Let’s start with the Case of the Mysterious Abrupt Slump in my Smashwords sales, as illustrated in the chart below. I wish I had taken a screen shot of it last year so you could see how the release of Beneath the Lanterns affected my sales, and then the redesign of the Smashwords bookstore affected them, but both those events are now off the chart. I’ll use sales figures instead, but first the chart.

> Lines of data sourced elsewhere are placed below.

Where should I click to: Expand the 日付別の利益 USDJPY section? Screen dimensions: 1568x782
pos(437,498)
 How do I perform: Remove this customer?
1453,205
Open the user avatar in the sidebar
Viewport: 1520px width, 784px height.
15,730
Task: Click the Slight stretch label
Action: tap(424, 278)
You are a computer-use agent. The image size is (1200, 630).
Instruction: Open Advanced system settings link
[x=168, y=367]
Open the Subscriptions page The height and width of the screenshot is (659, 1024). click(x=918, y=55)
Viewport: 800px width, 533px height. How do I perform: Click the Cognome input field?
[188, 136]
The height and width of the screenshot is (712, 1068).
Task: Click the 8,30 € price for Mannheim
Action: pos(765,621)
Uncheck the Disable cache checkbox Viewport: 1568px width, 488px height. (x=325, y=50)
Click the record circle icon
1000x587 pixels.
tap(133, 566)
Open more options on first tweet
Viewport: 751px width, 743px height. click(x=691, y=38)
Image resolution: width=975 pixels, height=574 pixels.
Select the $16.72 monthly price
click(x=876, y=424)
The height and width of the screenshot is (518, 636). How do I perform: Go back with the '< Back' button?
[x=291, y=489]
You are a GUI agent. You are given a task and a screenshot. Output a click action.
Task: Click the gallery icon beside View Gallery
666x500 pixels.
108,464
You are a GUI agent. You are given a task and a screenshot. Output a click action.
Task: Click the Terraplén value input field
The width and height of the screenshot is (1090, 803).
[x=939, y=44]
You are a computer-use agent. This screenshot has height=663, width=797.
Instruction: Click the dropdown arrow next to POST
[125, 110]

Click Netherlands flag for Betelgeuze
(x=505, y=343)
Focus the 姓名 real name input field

The chart below is of monthly sales that extends beyond the daily
sales chart above.
Sales July 2018 -- Dec 2019
From the chart you can see that we were plugging along at about 140 - 150 copies a month until September 2018 when the
release of Beneath the Lanterns goosed sales, though by November that
boost as fading. The January 1st update on Smashwords
reversed that slide, and the release in March 2019 of Sailing to
Redoubt more than doubled my previous sales all the way to October, when it
was abruptly halved once again – as illustrated by the chart. Sales
boosts across the board with a new release is explainable. The difference between my July 2018 sales and my Oct 2019 sales may be explained by having two extra books to sell. But the large and lasting boost following the publication of Sailing to Redoubt is
much harder to explain. Two extra books would account for some of the
rise, but not all. And the sales of Sailing to Redoubt are nowhere near
explaining the elevated sales, since The Bright Black Sea continued to be my best seller. But the most mysterious workings of algorithms is the
abrupt drop in sales on the 6th of October 2019. I can't explain that. I have to believe that it was a change in Smashwords' algorithms in how they listed books in their store.
My second example of
the whimsy of algorithms is, The Mysterious Affair of December 30th, which occurred on Amazon at the end of December, as
illustrated by the chart below.
That first jump in sales was on Boxing Day (Dec 26th) of 59 copies sold, no
doubt because the proud new owners of Kindles and Fire Tabs were
looking to fill their new devices with inexpensive content. Sales then, naturally, tapered off until, for some mysterious reason, we have that big
sales jump, of some 264 books sold on the 30th of Dec. The
bulk of those sales came from the sale of The Bright Black Sea and
The Lost Star’s Sea. At that point The Bright Black Sea was the #5
best seller on the free space opera bestseller chart and in the low
600's in all of the free books on Amazon. Since I did nothing to boost
sales, whatever caused that jump in sales was Amazon’s doing. And
since I have no friends in Amazon, it must have been the work of those mysterious algorithms.